Texto de referência:
_____

As comunidades indígenas das Terras Indígenas (TIs) Jaguapiru e Bororó, na Reserva Indígena de Dourados (RID), em Mato Grosso do Sul, aprovaram a realização do “Diagnóstico Participativo Etno Sócio-Ambiental-Produtivo”, projeto da Embrapa em convênio com o governo do estado de Mato Grosso do Sul, por meio da Secretaria de Estado de Cidadania (SEC). A apresentação oficial ocorreu no dia 13 de junho, na Escola Estadual Indígena Guateka – Marçal de Souza, localizada na TI Jaguapiru.
A iniciativa tem como base o direito das comunidades indígenas ao Consentimento Livre, Prévio e Informado (CLPI), garantido pela Convenção nº 169 da Organização Internacional do Trabalho (OIT), um tratado internacional que o Brasil é signatário e que trata dos direitos dos povos indígenas e tribais. O objetivo do projeto é mapear desafios, potencialidades das comunidades, iniciativas existentes e demandas relacionadas ao tema da segurança alimentar e nutricional, partindo da escuta ativa do diálogo de conhecimentos tradicionais e científico.
Durante o evento, a diretora-executiva de Inovação, Negócios e Transferência de Tecnologia (DINT) da Embrapa, Ana Euler, destacou a importância do protagonismo indígena. “Viemos apresentar a proposta, esclarecer dúvidas e ouvir o que vocês desejam da Embrapa e dos parceiros. Só avançaremos com o consentimento da comunidade, formalizado em documento que integrará o Acordo de Cooperação Técnica que temos com a Funai. E é importante que todos tenham conhecimento e acesso as informações e aos resultados”, afirmou.

_____

Dados:
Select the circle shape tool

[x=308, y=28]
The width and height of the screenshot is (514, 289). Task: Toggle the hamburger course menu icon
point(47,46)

_____

Instrução escrita:
Reproduza do texto sobre a Reserva Indígena de Dourados o trecho de "A iniciativa tem" a "tradicionais e científico.", sem nenhuma alteração. Baseie-se somente no texto sobre a Reserva Indígena de Dourados.

Resposta:
A iniciativa tem como base o direito das comunidades indígenas ao Consentimento Livre, Prévio e Informado (CLPI), garantido pela Convenção nº 169 da Organização Internacional do Trabalho (OIT), um tratado internacional que o Brasil é signatário e que trata dos direitos dos povos indígenas e tribais. O objetivo do projeto é mapear desafios, potencialidades das comunidades, iniciativas existentes e demandas relacionadas ao tema da segurança alimentar e nutricional, partindo da escuta ativa do diálogo de conhecimentos tradicionais e científico.